Un premier trimestre 2019 plombé par la flambée des prix

La note de conjoncture du 1er trimestre 2019, qui ne souffre d’aucune contestation vient d’être publiée. Comme agissant en synergie, d’intenses pressions inflationnistes ont été exercées dans l’Estuaire, sur les produits de première nécessité durant les trois premiers mois de l’année 2019.

Pour la direction générale de l’économie et de la politique fiscale auteur officiel de la note de conjoncture du 1er trimestre 2019, l’inflation mesurée par l’indice harmonisé des prix à la consommation des ménages d’Owendo, d’Akanda, et Libreville a connu d’intenses pressions comparées à l’année 2018.

Ces communes ont affiché un taux de 4,7% en moyenne annuelle contre 2,7 % sur la même période en 2018. En glissement annuel, les prix ont progressé de 3% contre 3,4 % en mars 2018.

Ce qui techniquement porte l’indice global à 142,5 points en moyenne au premier trimestre 2019 contre 136 points sur la même période l’année d’avant.

La flambée des prix des produits alimentaires et des boissons alcoolisées (+5,6), du logement, de l’eau, du gaz, de l’électricité, (+5%), du transport (5, 1%), des communications (+10, 6%), de l’enseignement (+24, 3%) et la santé (+5,9), a asséné un sérieux coup au moral des habitants de la capitale.

La note de conjoncture du 1er trimestre 2019 révèle comment la mise en place de la nouvelle mercuriale sur les produits alimentaires, n’a fait qu’entraîner de fortes variations des prix de ces denrées des denrées alimentaires. La nouvelle mercuriale a été un coup d’épée dans l’eau.

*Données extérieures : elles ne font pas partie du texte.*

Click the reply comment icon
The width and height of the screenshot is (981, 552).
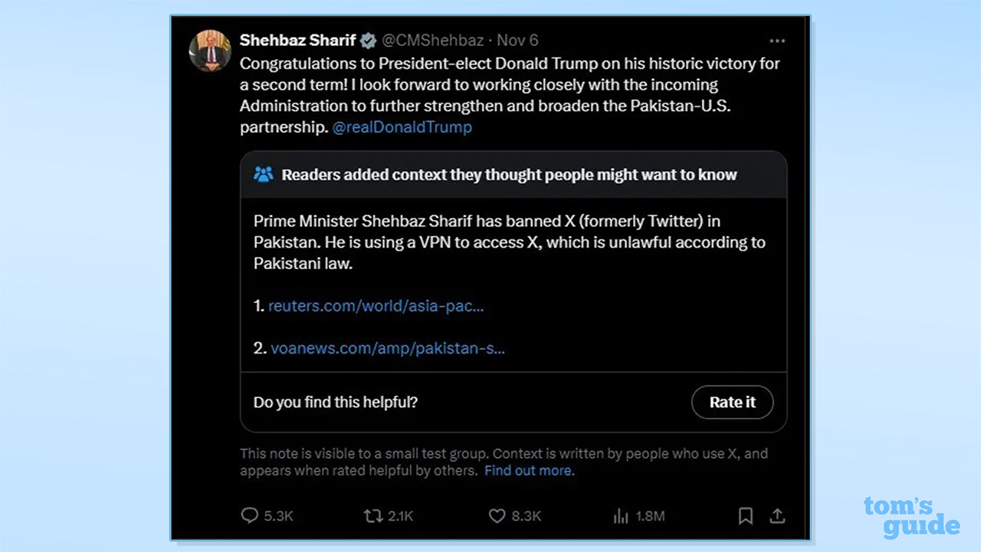[250, 516]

Preuves à l’appui, le prix du pain, des céréales (+9,4), des légumes et les tubercules, (+19,8%), ont grimpé encore.

Cette fluctuation à tendance haussière, de l’offre de ces produits agricoles sur le marché, s’expliquerait par les conditions d’exploitation défavorables à la production depuis le début de l’année, juge la note de conjoncture du 1er trimestre 2019.

Les prix du transport, ont incontestablement progressé de 5, 1% suite à un effet combiné de la baisse de l’offre de transport en commun en milieu urbain et de l’indexation des prix du carburant à la pompe.

Le carburant a vu sa valeur augmenter puis se stabiliser de +5,1% à 650 FCFA pour le litre d’essence et + 9,6% à 611,7 FCFA le litre de gasoil en moyenne annuelle.